WHAT IS EXPECTED: In the data below, find the line containing "Task: Click the padlock column header icon", then set down that line and every later line up to and including the line containing "The image size is (1297, 504).", exactly.

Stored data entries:

'''

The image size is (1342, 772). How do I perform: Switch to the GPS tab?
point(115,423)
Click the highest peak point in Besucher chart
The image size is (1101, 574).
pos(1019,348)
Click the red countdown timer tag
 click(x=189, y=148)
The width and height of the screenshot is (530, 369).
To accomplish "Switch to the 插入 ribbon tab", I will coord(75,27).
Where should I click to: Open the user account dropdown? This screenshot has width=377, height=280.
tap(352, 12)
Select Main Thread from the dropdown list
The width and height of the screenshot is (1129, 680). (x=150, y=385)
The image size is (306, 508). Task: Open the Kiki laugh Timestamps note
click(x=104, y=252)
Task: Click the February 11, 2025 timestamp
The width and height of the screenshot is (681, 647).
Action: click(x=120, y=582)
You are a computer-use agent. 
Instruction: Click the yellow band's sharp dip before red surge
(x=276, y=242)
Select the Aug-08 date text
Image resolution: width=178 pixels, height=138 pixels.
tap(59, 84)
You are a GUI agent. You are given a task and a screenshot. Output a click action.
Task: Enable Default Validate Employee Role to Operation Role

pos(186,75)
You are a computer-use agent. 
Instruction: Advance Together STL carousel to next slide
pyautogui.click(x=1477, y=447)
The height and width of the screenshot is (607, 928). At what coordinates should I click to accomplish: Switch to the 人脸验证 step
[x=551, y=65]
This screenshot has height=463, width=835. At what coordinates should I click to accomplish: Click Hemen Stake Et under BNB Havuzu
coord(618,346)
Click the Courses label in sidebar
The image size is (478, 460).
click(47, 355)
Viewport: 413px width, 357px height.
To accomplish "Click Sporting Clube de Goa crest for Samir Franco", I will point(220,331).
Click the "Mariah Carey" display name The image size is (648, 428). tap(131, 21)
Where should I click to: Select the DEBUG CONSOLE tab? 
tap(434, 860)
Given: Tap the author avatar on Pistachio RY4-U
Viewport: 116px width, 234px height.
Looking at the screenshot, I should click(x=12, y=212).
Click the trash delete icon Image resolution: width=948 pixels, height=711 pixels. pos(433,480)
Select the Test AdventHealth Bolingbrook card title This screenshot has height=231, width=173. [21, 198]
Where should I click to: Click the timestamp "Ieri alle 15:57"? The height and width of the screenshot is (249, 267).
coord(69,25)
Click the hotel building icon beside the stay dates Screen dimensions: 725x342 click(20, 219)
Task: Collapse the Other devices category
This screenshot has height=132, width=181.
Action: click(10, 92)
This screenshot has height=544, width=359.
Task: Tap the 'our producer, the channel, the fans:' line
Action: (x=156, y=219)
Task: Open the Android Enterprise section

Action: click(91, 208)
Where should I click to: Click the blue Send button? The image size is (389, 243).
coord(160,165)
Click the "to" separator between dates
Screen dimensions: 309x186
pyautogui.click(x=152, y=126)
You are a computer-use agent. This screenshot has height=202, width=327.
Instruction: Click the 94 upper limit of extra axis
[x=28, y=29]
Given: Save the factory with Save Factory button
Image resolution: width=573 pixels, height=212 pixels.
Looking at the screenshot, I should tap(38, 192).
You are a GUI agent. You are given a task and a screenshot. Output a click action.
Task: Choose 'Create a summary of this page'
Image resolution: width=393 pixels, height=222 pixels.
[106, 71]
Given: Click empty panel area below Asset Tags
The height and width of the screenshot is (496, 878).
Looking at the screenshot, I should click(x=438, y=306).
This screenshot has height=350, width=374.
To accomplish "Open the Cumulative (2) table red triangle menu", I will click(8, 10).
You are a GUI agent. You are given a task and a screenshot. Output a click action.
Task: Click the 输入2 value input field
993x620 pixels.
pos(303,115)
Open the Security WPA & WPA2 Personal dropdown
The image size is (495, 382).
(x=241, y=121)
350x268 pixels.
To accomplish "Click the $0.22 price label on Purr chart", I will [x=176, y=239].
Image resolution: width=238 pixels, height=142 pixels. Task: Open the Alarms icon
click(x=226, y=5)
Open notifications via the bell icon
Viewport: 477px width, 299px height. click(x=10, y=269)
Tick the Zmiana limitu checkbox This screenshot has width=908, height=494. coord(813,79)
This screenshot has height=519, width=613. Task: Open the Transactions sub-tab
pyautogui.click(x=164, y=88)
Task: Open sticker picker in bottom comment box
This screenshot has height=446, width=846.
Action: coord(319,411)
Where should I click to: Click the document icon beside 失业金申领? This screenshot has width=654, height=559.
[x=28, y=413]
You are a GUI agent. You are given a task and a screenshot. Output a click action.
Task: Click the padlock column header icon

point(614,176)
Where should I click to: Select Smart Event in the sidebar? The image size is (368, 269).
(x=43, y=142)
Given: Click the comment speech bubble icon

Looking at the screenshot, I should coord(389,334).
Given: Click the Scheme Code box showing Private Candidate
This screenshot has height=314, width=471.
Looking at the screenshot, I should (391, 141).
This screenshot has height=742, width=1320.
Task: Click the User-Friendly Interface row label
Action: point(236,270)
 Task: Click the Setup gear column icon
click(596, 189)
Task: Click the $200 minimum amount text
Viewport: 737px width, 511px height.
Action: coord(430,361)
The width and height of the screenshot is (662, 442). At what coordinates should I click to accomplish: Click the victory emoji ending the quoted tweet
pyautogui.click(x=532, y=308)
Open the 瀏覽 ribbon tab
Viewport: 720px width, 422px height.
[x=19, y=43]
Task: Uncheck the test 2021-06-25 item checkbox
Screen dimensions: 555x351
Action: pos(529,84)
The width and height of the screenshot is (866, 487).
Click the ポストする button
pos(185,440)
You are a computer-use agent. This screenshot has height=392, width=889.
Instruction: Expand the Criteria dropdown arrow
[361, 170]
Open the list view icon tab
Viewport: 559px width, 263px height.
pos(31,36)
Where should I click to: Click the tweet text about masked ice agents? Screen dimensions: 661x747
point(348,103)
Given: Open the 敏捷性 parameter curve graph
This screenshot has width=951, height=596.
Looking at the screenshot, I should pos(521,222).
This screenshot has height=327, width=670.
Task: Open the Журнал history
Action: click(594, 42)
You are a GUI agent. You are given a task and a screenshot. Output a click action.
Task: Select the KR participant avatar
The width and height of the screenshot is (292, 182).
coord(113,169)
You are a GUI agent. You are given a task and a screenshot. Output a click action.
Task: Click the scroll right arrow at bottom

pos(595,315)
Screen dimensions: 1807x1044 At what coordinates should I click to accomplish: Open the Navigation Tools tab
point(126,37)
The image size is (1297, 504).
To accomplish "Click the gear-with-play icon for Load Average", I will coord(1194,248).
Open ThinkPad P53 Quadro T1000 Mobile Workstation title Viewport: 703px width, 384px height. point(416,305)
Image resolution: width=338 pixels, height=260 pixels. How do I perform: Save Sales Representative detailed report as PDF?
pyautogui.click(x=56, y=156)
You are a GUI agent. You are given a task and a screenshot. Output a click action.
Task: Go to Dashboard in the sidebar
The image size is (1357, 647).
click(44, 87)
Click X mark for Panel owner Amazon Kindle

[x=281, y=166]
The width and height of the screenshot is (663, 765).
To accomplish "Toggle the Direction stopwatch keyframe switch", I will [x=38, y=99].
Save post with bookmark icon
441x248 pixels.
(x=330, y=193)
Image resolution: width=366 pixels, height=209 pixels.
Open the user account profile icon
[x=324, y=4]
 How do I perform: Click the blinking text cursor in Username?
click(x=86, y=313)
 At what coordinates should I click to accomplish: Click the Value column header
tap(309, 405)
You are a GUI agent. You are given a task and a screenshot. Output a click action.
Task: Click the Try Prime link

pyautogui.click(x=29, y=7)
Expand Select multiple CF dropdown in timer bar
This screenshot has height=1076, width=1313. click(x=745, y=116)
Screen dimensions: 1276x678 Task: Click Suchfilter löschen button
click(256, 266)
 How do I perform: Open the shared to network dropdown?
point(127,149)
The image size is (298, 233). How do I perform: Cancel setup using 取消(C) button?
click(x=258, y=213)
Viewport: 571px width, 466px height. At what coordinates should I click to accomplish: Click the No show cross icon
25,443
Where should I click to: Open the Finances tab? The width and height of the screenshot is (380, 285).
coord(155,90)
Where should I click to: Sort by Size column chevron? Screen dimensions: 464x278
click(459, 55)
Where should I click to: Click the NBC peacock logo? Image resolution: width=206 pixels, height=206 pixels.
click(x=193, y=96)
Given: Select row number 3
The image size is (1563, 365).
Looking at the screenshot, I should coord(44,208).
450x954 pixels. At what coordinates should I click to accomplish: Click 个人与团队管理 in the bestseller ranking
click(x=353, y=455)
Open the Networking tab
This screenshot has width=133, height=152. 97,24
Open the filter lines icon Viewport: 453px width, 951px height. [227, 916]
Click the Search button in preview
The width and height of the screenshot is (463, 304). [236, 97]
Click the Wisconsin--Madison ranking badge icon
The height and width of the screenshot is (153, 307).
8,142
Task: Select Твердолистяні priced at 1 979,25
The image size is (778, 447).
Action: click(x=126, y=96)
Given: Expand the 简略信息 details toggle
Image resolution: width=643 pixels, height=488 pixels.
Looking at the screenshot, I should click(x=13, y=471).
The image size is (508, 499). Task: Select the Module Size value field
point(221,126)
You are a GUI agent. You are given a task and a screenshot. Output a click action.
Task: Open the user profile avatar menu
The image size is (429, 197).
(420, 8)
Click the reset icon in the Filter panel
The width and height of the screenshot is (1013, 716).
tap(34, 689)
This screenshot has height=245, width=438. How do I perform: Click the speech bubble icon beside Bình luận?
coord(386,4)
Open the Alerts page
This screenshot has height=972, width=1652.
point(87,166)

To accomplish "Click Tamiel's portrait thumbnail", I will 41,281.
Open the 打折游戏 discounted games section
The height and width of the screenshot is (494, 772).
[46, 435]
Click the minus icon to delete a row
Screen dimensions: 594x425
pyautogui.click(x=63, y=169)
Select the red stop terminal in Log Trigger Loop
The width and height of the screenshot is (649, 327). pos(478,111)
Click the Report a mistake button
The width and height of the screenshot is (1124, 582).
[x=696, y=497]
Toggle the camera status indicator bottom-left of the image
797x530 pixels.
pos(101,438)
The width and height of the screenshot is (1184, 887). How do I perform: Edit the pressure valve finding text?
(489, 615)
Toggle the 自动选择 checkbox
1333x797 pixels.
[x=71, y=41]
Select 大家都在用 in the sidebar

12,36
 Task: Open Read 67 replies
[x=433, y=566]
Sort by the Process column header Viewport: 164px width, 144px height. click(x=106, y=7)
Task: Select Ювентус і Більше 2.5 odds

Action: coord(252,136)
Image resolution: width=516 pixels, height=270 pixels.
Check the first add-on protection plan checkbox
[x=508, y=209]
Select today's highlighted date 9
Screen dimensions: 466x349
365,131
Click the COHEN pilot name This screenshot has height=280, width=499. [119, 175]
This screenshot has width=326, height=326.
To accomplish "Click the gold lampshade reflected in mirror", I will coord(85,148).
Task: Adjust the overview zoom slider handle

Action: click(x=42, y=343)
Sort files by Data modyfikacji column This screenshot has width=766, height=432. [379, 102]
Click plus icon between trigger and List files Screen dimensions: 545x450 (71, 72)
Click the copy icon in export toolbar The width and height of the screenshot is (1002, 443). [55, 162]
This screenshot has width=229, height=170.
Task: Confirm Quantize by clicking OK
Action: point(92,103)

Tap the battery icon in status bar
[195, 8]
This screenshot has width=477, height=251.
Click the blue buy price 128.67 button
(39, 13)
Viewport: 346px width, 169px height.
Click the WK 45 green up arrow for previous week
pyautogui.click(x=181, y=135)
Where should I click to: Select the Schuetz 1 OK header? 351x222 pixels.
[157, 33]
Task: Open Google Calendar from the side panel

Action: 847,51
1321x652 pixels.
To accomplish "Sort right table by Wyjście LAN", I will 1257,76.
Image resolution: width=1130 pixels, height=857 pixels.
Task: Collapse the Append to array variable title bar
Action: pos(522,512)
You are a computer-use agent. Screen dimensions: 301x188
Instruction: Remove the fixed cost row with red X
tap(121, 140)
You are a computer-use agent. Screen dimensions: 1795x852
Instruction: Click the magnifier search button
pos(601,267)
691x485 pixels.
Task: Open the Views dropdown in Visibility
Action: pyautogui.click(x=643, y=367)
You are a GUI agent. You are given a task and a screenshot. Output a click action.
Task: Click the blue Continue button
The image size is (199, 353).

'''

EXERCISE SOLUTION:
Task: Click the padlock column header icon

point(614,176)
Where should I click to: Select Smart Event in the sidebar? The image size is (368, 269).
(x=43, y=142)
Given: Click the comment speech bubble icon

Looking at the screenshot, I should coord(389,334).
Given: Click the Scheme Code box showing Private Candidate
This screenshot has height=314, width=471.
Looking at the screenshot, I should (391, 141).
This screenshot has height=742, width=1320.
Task: Click the User-Friendly Interface row label
Action: point(236,270)
 Task: Click the Setup gear column icon
click(596, 189)
Task: Click the $200 minimum amount text
Viewport: 737px width, 511px height.
Action: coord(430,361)
The width and height of the screenshot is (662, 442). At what coordinates should I click to accomplish: Click the victory emoji ending the quoted tweet
pyautogui.click(x=532, y=308)
Open the 瀏覽 ribbon tab
Viewport: 720px width, 422px height.
[x=19, y=43]
Task: Uncheck the test 2021-06-25 item checkbox
Screen dimensions: 555x351
Action: pos(529,84)
The width and height of the screenshot is (866, 487).
Click the ポストする button
pos(185,440)
You are a computer-use agent. This screenshot has height=392, width=889.
Instruction: Expand the Criteria dropdown arrow
[361, 170]
Open the list view icon tab
Viewport: 559px width, 263px height.
pos(31,36)
Where should I click to: Click the tweet text about masked ice agents? Screen dimensions: 661x747
point(348,103)
Given: Open the 敏捷性 parameter curve graph
This screenshot has width=951, height=596.
Looking at the screenshot, I should pos(521,222).
This screenshot has height=327, width=670.
Task: Open the Журнал history
Action: click(594, 42)
You are a GUI agent. You are given a task and a screenshot. Output a click action.
Task: Select the KR participant avatar
The width and height of the screenshot is (292, 182).
coord(113,169)
You are a GUI agent. You are given a task and a screenshot. Output a click action.
Task: Click the scroll right arrow at bottom

pos(595,315)
Screen dimensions: 1807x1044 At what coordinates should I click to accomplish: Open the Navigation Tools tab
point(126,37)
The image size is (1297, 504).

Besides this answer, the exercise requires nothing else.